Mr. Thorne kissed me again, urgently, and I stuck the end into the coal. I threw back my head as his kisses moved lower, across my neck, to the collar of the tee shirt. His free hand skimmed over my body, up from my thigh, under the shirt, and then he was pulling it off over my head. I was naked in front of him, but I was too hungry to be ashamed.
He said, “It is time.”
He stepped back, and I kept my eyes fixed on him, rejoicing as I reached for the end of the iron rod. The brand was glowing red from the blistering coals.
I knew what he wanted.
His eyes filled my world. I grasped the rod of the brand as close to the heated end as I could bear. I turned it toward me, toward my naked flesh, shivering in terror and desire.
And he didn’t even have to ask.
I pressed the brand against my skin, and the stench of the burning flesh filled my nostrils as the terrible, glorious agony of it swept over me—
And my own scream woke me.
I was sitting up in bed, the blankets kicked off onto the floor, the alarm of my phone blaring at full volume. Still panting and shuddering with reaction, I scrabbled for the off button, and then I scrubbed my face with the heels of my hands.

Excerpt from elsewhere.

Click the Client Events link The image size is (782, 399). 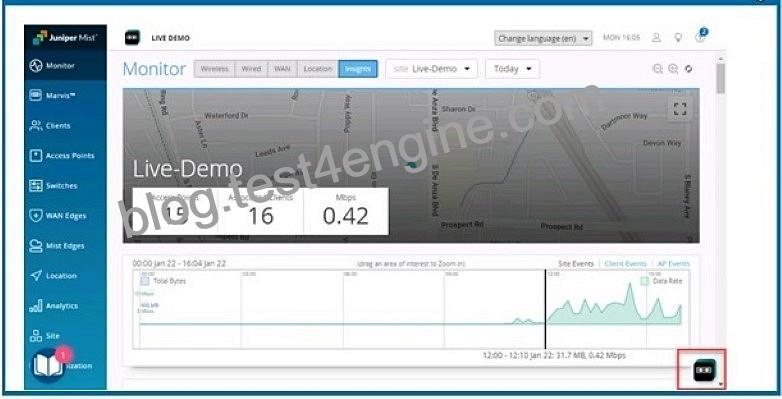pyautogui.click(x=625, y=263)
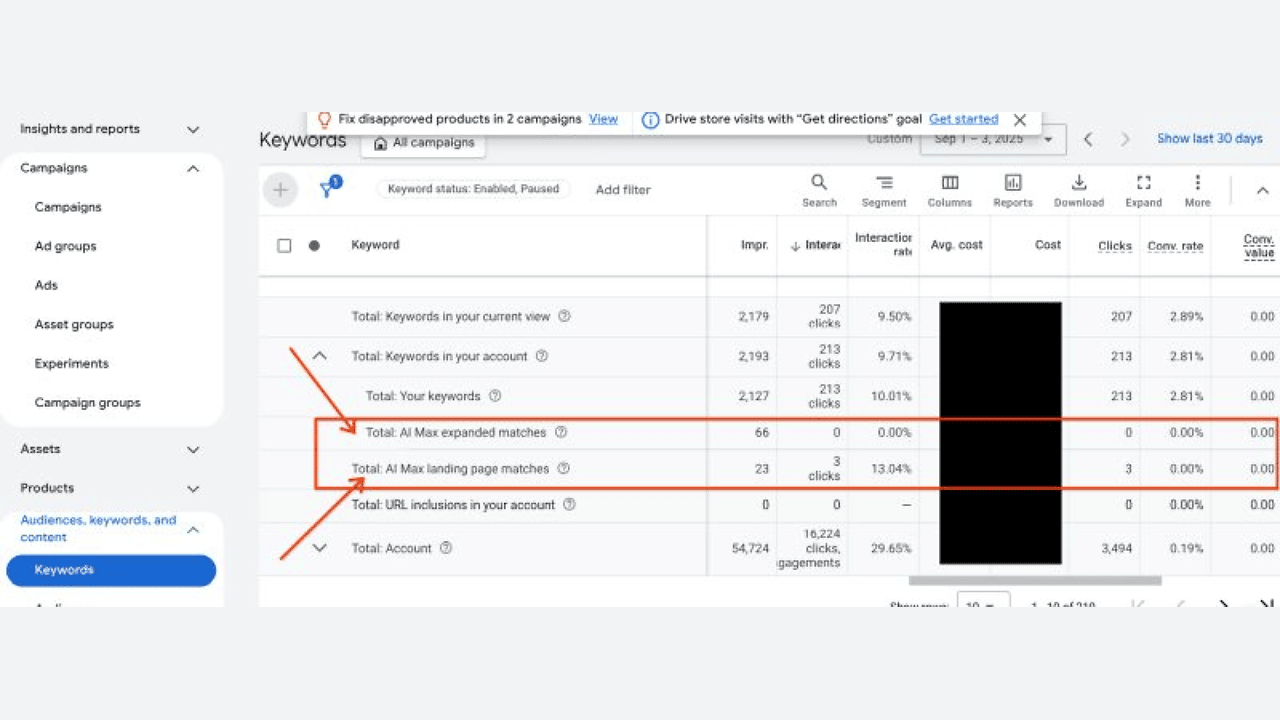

Thursday. It was the Thursday before finals—exactly two weeks after I had seen Mr. Thorne at Komi.
No wonder I was having nightmares.
I took a breath and lurched into the bathroom. A shower chased away the last of the dream, leaving me with a clearer head.
Decision time.
Dammit, I’d made my decision. I’d made it two weeks ago—before that, even, back at Johns Hopkins, when I’d chosen the mysterious card over the hospice brochure.

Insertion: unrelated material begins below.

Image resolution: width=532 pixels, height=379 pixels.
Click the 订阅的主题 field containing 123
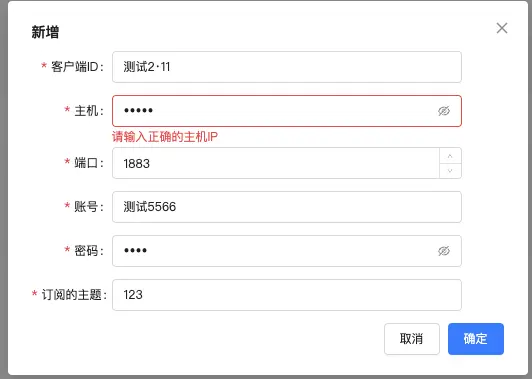[287, 295]

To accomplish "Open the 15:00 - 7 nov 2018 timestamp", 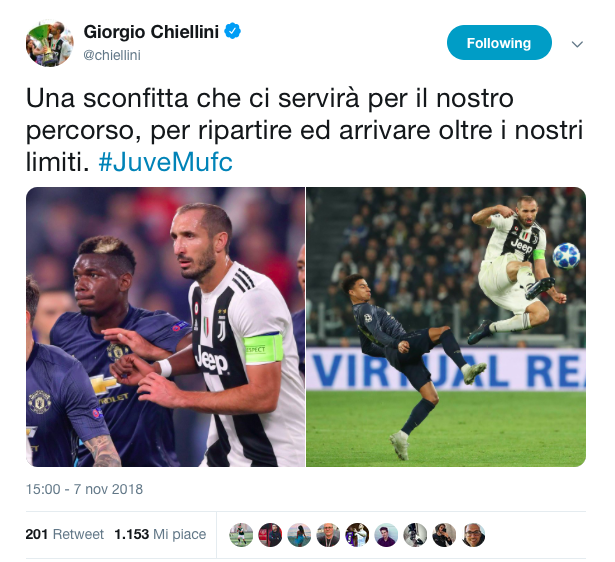I will (x=84, y=489).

I glared at my thin body in the mirror, glared at the ravages the cancer had done upon it. I was going to take the leap of faith. Even if I landed on crumbling ground, I already knew the bridge I stood on now was doomed.
I wrapped up in the towel, went back into my room, and grabbed the phone from the bedside table. I searched for the number that I had stored under the contact LAST HOPE. I hit send.
“Cora Shaw,” came the familiar voice. “We have been expecting your call.”
“Yes,” I said. My voice shook slightly, and I swallowed hard. “I am ready to give my answer.”
“That is good to hear, Ms. Shaw. What shall I tell Mr. Thorne?”
I opened my mouth, but no sound came out.
“Ms. Shaw?”
I heard my voice answer as if from very far away. “I want to go through the procedure. Next Friday, after my finals.”
“A car can pick you up at six. Will that be acceptable, Ms. Shaw?”
“Very,” I said. “Thank you.”
“No, thank
you
, Ms. Shaw.”
The line went dead.
I’d done it. I was committed.
I put my hand to my chest, so I could feel the frantic rhythm of my heart, which circulated my poisoned blood with every beat. In eight days, it would be purified, rid of the mutant cells that threatened to overwhelm my body even as they failed in its defense.
Or else I would die.
Either way, I would see Mr. Thorne again. And I would know which of my fears were imagined and which were very, very real.